Bug #27782 MYSQL SOUNDEX collation, utf8_hungarian_ci shows false positive
Submitted: 12 Apr 2007 12:43 Modified: 4 Sep 2007 16:54
Reporter: Laszlo KAROLYI Email Updates:
Status: Duplicate Impact on me:
None 
Category:MySQL Server: Charsets Severity:S3 (Non-critical)
Version:5.0.26, 5.0.33, 5.0.37 (latest) too OS:Linux (gentoo and debian)
Assigned to: Assigned Account CPU Architecture:Any
Tags: soundex, utf8_hungarian_ci

[12 Apr 2007 12:43] Laszlo KAROLYI
Description:
Hello.

I have tested it on two machines: the soundex algorithm and queries with 'SOUNDS LIKE' are reporting false records.

One workaround is to SUBSTR() from the second character, because the first character is something weird in my cases, and as i could reproduce, this caracter causes the false positives.

I code a forum, which uses the soundex algorithm to recognize that a user is inserting one comment in many topic. (the same forum mentioned in bug #26917)

[Data provided]

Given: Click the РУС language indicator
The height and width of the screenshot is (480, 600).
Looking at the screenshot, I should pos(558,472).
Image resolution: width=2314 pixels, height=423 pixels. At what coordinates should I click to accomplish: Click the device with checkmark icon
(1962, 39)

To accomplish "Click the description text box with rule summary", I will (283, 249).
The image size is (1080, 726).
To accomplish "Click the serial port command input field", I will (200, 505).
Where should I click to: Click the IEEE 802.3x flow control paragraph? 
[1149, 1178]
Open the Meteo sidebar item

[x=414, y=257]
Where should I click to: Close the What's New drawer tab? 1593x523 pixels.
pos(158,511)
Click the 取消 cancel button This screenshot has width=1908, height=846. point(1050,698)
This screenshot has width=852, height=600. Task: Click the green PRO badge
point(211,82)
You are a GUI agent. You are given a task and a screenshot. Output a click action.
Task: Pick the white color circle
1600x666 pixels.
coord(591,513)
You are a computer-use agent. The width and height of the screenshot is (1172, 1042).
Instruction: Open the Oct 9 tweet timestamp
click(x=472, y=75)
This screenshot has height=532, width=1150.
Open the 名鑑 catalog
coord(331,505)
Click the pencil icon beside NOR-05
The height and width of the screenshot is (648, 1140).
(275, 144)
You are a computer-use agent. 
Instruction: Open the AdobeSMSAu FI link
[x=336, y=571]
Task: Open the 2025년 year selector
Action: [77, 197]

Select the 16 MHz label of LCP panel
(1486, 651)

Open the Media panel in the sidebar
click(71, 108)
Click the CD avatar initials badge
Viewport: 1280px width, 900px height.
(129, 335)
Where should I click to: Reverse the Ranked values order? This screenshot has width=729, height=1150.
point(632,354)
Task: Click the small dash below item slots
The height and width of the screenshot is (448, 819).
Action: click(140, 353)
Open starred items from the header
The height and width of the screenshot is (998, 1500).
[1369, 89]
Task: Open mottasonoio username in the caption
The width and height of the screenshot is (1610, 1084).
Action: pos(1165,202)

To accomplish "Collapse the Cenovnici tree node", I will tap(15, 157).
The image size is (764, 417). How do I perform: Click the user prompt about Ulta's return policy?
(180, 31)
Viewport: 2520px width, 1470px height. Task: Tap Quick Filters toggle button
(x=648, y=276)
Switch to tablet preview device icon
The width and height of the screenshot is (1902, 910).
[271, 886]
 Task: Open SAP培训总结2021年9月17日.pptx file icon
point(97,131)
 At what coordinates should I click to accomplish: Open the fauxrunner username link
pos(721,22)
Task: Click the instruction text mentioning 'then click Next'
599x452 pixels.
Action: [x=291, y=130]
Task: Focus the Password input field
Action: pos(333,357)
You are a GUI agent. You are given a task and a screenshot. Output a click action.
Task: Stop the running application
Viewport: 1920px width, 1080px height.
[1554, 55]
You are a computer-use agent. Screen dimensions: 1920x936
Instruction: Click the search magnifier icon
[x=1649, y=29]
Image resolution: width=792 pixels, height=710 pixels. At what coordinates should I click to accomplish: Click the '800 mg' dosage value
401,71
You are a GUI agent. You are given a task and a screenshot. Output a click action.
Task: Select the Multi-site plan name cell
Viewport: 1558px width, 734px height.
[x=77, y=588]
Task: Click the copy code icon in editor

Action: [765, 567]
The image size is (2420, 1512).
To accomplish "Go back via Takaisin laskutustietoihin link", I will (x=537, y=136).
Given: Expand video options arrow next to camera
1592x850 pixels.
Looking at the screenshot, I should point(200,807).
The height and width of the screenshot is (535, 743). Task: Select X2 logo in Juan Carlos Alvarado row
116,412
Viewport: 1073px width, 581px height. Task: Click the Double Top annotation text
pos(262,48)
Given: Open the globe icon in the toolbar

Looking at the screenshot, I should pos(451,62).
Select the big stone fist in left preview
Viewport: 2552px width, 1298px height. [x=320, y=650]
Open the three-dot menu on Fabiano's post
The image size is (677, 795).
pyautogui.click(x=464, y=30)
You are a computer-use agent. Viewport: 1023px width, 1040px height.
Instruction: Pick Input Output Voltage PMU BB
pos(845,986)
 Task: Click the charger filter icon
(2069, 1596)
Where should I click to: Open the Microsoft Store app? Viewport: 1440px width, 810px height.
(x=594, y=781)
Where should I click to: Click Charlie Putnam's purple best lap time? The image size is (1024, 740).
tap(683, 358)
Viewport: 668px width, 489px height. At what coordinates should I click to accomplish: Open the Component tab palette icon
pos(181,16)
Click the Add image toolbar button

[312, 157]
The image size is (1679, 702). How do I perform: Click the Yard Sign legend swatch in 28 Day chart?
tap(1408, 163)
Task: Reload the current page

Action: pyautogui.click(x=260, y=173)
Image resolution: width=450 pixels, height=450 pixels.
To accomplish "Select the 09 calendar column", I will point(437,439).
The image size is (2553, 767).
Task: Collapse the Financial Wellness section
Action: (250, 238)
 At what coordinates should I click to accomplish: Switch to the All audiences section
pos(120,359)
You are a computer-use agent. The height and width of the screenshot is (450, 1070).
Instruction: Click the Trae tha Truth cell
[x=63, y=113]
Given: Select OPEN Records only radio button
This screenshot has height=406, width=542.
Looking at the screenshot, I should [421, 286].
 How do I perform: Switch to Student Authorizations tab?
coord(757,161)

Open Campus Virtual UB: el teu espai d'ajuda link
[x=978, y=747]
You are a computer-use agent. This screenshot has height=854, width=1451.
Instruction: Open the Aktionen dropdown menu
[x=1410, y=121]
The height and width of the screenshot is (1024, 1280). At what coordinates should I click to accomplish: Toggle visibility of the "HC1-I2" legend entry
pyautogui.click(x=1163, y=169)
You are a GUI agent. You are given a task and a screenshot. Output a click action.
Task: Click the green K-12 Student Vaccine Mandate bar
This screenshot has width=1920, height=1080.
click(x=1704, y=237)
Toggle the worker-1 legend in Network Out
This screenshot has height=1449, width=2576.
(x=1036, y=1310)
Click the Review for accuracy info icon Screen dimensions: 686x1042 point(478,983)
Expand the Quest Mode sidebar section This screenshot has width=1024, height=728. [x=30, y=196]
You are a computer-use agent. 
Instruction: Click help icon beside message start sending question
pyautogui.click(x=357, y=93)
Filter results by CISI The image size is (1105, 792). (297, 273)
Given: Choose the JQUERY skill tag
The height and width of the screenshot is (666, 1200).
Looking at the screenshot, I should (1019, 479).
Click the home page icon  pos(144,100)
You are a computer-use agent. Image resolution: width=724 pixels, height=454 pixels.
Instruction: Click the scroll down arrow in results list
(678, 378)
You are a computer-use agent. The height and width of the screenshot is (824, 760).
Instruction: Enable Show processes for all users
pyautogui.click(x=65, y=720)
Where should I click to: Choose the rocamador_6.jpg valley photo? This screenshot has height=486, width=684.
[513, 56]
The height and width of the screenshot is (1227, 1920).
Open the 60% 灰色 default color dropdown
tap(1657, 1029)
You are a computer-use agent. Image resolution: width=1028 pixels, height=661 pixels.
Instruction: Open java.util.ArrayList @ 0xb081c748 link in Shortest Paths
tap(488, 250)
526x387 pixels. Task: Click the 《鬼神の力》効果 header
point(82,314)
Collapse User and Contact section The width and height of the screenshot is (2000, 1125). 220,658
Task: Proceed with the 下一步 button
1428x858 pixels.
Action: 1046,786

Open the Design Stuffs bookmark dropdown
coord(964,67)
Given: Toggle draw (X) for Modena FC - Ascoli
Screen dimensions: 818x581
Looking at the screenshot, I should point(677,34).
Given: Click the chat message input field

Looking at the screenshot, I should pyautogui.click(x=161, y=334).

[Complete the following]
A - In the MySQL soundex bug report, what workaround does the reporter describe?
B - Pick up the MySQL soundex bug report after its last sentence and carry it on.

[Response list]
A - Using SUBSTR() to start from the second character, because the first character causes the false positives.

B -
How to repeat:
Create a table, and insert a row in it (following contains hungarian words):

CREATE TABLE `proba` (
  `duma` text collate utf8_hungarian_ci NOT NULL COMMENT 'ize',
  FULLTEXT KEY `duma` (`duma`)
) ENGINE=MyISAM DEFAULT CHARSET=utf8 COLLATE=utf8_hungarian_ci;

INSERT INTO `proba` (`duma`) VALUES 
('Én úgy vagyok vele, motorszenzor legyen tökéletes. Főleg, hogy elektromos és nem mechanikus, vákumos rendszerről van szó.\r\n\r\narról nem beszélve, hogy a Crome meg a többi ki tudja mit művelt, hogyan hackelte az ECUt. Ha tökéletes lenne, nem lennének updatek, tesztek és szívások...\r\npersze ez csak az én véleményem...\r\nde először tényleg a vezetékezést, csatlakozót nézd meg.');

And then, select from it:

select * from proba where duma sounds like 'Ápr. 6.án elköltöztünk. De a postán át lett irányíttatva az érkező posta ill. az új tulaj is szólna.
Nem hiszem, hogy a kerületben kavarodott volna el, postásunk nagyon megbízható.
Ajánlva adtátok fel?'

As you can see the two comment are not even nearly the same, but the query reports that they are the same.

Suggested fix:
If you use the query like this:

select * from proba where SUBSTR(SOUNDEX(duma), 2) = SUBSTR('Ápr. 6.án elköltöztünk. De a postán át lett irányíttatva az érkező posta ill. az új tulaj is szólna.
Nem hiszem, hogy a kerületben kavarodott volna el, postásunk nagyon megbízható.
Ajánlva adtátok fel?', 2)

The report will be the expected. The first character which the soundex algoritym reports, is the sinner in this case.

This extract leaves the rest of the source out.